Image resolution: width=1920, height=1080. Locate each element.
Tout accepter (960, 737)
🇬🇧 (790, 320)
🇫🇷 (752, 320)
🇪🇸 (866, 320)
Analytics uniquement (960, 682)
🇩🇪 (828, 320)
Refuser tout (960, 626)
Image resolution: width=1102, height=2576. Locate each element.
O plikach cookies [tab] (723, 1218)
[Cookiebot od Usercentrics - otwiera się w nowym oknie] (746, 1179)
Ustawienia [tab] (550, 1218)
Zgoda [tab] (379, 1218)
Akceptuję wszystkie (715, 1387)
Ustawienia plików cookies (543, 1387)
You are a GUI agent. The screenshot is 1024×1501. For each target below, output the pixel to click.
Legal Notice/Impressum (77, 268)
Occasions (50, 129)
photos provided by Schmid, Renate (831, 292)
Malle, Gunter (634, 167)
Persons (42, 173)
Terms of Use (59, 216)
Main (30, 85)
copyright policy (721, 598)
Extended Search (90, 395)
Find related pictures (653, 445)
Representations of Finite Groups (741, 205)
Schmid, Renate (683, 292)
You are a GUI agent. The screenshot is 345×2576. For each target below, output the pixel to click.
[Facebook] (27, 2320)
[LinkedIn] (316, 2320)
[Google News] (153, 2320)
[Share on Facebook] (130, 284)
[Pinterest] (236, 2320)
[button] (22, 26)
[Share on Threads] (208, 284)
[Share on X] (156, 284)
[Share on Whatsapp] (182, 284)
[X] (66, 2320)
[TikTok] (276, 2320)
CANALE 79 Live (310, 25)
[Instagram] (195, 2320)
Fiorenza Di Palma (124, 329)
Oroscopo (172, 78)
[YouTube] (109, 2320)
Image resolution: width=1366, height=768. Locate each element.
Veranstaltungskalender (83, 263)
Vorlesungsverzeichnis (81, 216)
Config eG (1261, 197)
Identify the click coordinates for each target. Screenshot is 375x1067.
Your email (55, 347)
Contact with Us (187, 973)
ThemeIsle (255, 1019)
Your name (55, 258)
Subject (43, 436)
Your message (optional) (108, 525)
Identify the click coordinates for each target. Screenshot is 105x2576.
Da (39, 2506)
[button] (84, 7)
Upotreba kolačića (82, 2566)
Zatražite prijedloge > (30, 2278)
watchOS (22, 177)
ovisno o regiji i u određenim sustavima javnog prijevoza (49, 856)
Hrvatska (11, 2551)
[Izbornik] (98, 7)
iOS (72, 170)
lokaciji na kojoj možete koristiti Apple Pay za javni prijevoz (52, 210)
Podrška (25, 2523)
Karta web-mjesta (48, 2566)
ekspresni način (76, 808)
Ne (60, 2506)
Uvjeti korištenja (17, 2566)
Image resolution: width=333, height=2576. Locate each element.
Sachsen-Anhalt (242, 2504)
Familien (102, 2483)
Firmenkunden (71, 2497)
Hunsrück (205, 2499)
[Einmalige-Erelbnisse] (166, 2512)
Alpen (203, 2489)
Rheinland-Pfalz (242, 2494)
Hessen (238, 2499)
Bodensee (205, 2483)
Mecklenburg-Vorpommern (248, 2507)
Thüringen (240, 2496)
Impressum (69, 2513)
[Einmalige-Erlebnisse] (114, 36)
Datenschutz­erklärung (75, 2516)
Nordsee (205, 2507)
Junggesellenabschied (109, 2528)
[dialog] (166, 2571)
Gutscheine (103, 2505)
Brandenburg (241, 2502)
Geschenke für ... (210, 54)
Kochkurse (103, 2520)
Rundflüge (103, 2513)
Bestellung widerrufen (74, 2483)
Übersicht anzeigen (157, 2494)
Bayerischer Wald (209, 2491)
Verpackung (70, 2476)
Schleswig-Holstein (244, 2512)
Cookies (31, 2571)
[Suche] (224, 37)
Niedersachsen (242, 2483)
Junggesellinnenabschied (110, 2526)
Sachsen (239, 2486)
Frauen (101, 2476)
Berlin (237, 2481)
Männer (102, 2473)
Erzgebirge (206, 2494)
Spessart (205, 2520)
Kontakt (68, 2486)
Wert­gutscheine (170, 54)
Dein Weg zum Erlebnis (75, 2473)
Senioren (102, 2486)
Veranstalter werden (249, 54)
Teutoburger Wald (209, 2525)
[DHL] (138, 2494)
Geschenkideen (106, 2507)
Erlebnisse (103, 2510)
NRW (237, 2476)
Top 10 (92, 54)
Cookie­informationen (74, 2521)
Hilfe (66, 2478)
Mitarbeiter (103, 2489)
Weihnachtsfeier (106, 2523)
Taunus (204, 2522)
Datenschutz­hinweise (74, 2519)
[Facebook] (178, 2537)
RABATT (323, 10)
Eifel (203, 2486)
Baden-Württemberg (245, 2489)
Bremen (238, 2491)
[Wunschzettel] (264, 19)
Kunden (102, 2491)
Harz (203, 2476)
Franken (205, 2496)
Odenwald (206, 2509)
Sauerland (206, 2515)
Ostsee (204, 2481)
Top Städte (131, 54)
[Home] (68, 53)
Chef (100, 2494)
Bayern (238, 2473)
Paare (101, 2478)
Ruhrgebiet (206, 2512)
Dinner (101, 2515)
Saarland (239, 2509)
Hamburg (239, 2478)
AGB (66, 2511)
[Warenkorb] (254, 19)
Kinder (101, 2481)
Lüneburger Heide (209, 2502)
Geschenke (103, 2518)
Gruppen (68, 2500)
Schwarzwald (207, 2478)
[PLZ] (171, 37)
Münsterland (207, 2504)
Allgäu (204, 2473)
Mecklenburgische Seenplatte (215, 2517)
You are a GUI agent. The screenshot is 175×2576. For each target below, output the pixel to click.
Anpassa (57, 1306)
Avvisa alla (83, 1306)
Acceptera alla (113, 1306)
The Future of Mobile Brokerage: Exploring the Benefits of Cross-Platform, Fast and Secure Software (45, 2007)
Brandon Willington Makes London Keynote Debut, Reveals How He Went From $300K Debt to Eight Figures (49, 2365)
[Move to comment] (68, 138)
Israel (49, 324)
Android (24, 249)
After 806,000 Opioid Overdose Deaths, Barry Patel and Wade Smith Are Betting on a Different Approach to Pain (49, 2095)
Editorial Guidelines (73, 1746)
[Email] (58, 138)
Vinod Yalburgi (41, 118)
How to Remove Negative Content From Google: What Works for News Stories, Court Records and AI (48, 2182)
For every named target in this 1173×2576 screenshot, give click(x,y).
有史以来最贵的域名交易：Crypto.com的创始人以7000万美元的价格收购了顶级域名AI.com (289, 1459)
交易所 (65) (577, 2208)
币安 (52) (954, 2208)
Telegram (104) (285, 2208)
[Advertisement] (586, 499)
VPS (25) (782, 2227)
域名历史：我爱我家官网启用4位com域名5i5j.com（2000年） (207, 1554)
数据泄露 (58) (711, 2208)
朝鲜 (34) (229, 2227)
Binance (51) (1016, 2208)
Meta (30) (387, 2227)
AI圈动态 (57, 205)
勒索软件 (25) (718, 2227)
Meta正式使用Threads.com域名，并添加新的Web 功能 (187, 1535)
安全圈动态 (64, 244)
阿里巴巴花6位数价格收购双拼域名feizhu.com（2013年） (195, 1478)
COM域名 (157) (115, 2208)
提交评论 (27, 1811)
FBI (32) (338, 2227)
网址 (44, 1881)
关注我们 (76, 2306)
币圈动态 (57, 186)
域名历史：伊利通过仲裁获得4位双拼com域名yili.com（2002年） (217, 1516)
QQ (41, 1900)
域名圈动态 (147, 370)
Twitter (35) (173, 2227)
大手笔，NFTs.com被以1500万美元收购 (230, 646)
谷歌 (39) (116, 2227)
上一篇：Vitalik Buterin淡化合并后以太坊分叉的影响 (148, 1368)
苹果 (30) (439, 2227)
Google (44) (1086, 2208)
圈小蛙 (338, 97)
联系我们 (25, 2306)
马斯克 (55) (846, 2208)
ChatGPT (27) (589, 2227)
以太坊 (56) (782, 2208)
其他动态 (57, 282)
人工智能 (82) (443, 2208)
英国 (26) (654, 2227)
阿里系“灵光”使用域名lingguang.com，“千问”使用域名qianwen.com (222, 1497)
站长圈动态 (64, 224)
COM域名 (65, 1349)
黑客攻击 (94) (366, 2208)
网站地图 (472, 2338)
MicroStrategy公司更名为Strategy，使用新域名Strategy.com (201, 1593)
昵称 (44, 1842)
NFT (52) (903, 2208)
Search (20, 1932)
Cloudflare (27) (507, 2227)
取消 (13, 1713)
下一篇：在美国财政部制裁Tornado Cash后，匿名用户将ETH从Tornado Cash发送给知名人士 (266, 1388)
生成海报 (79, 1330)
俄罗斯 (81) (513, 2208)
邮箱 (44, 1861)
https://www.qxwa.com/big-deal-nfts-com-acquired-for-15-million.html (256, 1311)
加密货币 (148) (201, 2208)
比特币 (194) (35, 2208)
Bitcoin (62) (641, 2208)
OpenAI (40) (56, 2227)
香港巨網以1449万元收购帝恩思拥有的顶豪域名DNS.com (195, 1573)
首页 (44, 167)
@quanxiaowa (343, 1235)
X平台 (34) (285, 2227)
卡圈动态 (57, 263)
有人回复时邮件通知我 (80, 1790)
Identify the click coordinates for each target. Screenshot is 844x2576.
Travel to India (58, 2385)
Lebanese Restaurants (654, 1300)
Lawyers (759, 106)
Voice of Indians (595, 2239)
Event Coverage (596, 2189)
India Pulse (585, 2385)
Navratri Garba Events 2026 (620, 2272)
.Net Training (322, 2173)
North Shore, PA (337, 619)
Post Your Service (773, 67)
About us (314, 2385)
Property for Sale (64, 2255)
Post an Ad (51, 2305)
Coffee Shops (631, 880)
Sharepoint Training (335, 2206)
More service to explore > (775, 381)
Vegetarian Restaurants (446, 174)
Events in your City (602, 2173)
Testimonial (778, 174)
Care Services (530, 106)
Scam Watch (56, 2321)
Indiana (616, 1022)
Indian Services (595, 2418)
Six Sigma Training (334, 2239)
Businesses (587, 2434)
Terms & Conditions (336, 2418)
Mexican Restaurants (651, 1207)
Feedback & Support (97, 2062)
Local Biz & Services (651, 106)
=-=-=
● WORK REQUEST: From the records above, extract exactly and only the lines that begin at the line with "Geschenke (103, 2518)" and stop after the line with "Android (24, 249)".

● ANSWER TO THE PROBLEM:
Geschenke (103, 2518)
Gruppen (68, 2500)
Schwarzwald (207, 2478)
[PLZ] (171, 37)
Münsterland (207, 2504)
Allgäu (204, 2473)
Mecklenburgische Seenplatte (215, 2517)
You are a GUI agent. The screenshot is 175×2576. For each target below, output the pixel to click.
Anpassa (57, 1306)
Avvisa alla (83, 1306)
Acceptera alla (113, 1306)
The Future of Mobile Brokerage: Exploring the Benefits of Cross-Platform, Fast and Secure Software (45, 2007)
Brandon Willington Makes London Keynote Debut, Reveals How He Went From $300K Debt to Eight Figures (49, 2365)
[Move to comment] (68, 138)
Israel (49, 324)
Android (24, 249)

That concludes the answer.